Afterwards, the foundation tracks the animals two to three times a week in the jungle. The monitoring team will  observe for behavioral changes among the primates and see how they are adapting to their new environment.

Experts say there are about 50,000 to 60,000 orangutans left in the wild, 80 percent of them in Indonesia and the rest in Malaysia. (The Orangutan Conservancy’s reseach leads us to believe those numbers are under 40,000)

They are faced with the threat of extinction from poaching and the rapid destruction of their forest habitat, driven largely by palm oil and paper plantations.

Conservationists in the region have been raising awareness about the plight of the endangered orangutans for some time.

Article by Fidelis E. Satriastanti of The Jakarta Globe/ OC edit by Tom Mills

posted by: Tom

 

News Update: Indonesian Court Backs Palm Oil Company Over Orangutans

BANDA ACEH: The courts in Aceh have failed to protect a carbon-rich peat  forest and critically endangered orangutans from the actions of a palm oil  company which the central government acknowledges has acted illegally.

After five months of detailed argument, the three-judge court sitting in  Banda Aceh threw the case out on jurisdictional grounds, saying the complainants  from the Indonesian Forum for the Environment (Walhi) should first have sought  mediation with the company.

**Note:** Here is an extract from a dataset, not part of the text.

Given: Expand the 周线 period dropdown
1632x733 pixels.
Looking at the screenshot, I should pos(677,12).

The lawyer for the complainants, Kamaruddin, said the judges had used the  wrong legislation – the environmental law, not administrative law – to make  their determination. He flagged an appeal.

And Riswan Zein, a representative of the environmental group Yayasan  Ekosistem Lestari, said if the judges were going to insist on mediation, they  should have mentioned it earlier in the case, which began in October.

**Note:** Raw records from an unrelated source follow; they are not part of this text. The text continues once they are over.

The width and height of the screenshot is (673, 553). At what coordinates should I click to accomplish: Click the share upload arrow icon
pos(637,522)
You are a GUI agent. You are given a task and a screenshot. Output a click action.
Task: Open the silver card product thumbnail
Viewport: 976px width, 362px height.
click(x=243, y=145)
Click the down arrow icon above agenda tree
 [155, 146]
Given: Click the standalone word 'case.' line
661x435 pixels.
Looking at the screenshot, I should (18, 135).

The case began when Aceh’s then governor, Irwandi Yusuf, signed a permit in  August last year  to allow the  palm oil company PT Kallista Alam to set up new  plantation in the environmentally sensitive Tripa peat swamp seven hours south  of the province’s capital.

Detailed maps presented to the court showed the concession was part of the  Leuser Ecosystem, which is protected from development under Indonesia’s 2008  national planning law.

Large parts of the concession also consisted of peat swamp of more than three  metres in depth, making it a valuable store of carbon dioxide. The area also is  one of the last redoubts of the endangered Sumatran orangutan, whose population  in the area is estimated to now only number in the hundreds.

For all three reasons, permitting a plantation on the area and clearing it  was illegal, the complainants argued.

The Sumatra-based landscape protection specialist Graham Usher told the Herald the company had begun  clearing the swamp by burning, which is  also illegal. It has also dug two canals to drain it, he said.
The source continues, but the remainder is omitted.